Bir ay geçmesine rağmen Huzeyfe beni hâlâ aramamıştı. Ammar ve Lalezar'a sorduğumda onlar da aynı cevabı vermişti. Sabırlıca bekliyordum, bekleyecektim. Elimden başka bir şey gelmezdi çünkü.

Aradan üç ay geçip Huzeyfe'den hâlâ ses çıkmadığında başta tereddüt etsem de sonunda onu aramaya karar vermiştim. Belki bir aksilik olmuştu da, numaram silinmişti? Bu yüzden istese de bana ulaşamıyor olabilirdi.

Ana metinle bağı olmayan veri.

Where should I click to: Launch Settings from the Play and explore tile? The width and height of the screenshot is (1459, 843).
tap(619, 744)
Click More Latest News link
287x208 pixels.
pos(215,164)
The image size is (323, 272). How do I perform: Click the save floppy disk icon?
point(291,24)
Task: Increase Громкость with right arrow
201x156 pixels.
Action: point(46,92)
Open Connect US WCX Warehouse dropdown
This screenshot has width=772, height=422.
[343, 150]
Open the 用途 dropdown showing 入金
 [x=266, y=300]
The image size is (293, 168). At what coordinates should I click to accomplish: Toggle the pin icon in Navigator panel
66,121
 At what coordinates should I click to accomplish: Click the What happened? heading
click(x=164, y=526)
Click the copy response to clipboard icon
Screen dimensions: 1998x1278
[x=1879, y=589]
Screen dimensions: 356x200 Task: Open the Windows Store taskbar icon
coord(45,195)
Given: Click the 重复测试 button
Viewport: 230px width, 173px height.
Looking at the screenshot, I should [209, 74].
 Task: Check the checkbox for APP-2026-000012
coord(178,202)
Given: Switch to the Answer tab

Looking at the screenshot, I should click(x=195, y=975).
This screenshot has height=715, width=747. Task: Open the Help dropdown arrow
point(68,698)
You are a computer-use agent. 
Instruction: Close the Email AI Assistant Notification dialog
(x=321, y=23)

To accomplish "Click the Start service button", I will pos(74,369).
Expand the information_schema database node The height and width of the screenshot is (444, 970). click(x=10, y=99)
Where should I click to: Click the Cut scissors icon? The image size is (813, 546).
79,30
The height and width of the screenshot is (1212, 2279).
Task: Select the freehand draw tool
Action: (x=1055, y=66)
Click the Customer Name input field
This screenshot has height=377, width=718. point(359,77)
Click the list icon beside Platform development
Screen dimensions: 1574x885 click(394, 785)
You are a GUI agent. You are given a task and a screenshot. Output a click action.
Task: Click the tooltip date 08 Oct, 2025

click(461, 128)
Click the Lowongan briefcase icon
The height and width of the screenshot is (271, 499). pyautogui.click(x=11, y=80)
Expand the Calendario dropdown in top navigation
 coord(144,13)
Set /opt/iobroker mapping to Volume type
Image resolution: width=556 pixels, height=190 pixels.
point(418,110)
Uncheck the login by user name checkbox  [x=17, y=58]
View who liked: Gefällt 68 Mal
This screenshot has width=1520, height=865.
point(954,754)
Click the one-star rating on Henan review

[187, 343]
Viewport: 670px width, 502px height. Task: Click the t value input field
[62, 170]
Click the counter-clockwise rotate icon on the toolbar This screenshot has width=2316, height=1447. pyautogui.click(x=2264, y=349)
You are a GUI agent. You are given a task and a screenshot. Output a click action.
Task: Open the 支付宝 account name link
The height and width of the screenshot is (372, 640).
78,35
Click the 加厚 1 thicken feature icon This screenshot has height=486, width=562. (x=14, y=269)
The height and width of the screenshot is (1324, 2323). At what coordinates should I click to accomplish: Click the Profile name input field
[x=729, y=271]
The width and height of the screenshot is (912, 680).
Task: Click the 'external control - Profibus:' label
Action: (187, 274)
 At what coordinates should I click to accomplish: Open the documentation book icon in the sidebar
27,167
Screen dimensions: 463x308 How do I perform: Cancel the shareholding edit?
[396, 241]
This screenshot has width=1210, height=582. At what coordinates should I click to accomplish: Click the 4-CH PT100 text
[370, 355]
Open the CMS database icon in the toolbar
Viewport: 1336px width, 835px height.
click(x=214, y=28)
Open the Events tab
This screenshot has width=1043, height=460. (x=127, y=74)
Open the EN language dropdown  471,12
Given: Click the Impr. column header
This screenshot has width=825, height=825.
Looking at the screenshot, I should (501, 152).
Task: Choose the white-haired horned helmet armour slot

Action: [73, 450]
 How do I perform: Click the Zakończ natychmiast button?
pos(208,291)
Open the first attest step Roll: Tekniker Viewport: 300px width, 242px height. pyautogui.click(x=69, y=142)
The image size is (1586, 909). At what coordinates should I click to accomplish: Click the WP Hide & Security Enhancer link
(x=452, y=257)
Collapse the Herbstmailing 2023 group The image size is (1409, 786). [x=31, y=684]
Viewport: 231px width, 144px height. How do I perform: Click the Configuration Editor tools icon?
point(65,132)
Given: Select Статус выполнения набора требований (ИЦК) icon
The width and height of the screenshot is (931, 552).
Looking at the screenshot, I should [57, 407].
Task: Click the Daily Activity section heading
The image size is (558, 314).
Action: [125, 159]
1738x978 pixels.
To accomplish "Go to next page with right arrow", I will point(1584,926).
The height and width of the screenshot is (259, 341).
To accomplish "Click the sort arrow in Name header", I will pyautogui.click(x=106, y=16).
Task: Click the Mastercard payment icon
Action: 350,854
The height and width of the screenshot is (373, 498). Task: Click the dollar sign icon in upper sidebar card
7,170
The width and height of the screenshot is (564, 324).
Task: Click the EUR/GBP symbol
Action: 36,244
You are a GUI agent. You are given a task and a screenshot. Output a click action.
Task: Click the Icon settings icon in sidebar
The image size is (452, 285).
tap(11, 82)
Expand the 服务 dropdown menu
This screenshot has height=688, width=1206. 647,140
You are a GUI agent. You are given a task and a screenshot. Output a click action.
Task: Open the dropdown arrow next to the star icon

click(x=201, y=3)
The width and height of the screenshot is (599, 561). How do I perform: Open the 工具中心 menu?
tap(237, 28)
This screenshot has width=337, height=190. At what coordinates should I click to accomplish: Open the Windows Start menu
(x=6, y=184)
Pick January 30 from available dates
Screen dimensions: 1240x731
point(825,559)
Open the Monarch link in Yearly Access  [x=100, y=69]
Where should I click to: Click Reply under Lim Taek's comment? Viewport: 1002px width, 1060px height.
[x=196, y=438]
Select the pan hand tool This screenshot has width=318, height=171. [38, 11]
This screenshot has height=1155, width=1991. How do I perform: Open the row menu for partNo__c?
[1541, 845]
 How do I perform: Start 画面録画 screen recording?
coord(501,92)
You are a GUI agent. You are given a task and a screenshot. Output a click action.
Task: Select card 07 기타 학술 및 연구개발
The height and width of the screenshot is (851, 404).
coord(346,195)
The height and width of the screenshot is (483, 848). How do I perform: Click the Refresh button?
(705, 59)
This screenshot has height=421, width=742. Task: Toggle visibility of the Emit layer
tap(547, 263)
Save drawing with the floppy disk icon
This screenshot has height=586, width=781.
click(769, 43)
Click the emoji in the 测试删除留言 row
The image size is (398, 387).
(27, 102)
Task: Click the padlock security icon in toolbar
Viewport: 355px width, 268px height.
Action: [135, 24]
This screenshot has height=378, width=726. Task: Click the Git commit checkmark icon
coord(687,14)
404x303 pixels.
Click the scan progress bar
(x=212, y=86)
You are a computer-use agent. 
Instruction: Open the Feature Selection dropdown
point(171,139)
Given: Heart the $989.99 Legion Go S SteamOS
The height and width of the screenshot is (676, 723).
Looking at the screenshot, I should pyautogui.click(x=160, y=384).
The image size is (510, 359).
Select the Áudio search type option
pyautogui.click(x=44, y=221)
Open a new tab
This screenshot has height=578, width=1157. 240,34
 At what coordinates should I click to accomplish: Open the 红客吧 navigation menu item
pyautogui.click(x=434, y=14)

Telefon uzun süre çaldı. Ama açan olmadı. Müsait olmadığını düşünüp yarım saat sonra tekrar aradım. Bu sefer çağrım reddedilmişti. Çok sıkışık bir zamanda olduğuna iyice kanaat getirip, WhatsApp'a yöneldim. Onu merak ettiğimi söyleyen bir mesaj bırakacaktım.

Huzeyfe'yi çevrimiçi görünce çok tuhaf hissettim. Erkek arkadaşlarıyla bir restoranda olduğunu gösteren bir durum paylaşmıştı. Altına da, 'Ne gündü ama değil mi?' diye bir not düşmüştü.

O zaman şu an evde olmalıydı, hâlâ çevrimiçi olmasına rağmen aramalarıma cevap vermiyordu. Belki ben olduğumu anlamamıştı. Numaram kayıtlı değilse ismimi de göremiyordu muhakkak.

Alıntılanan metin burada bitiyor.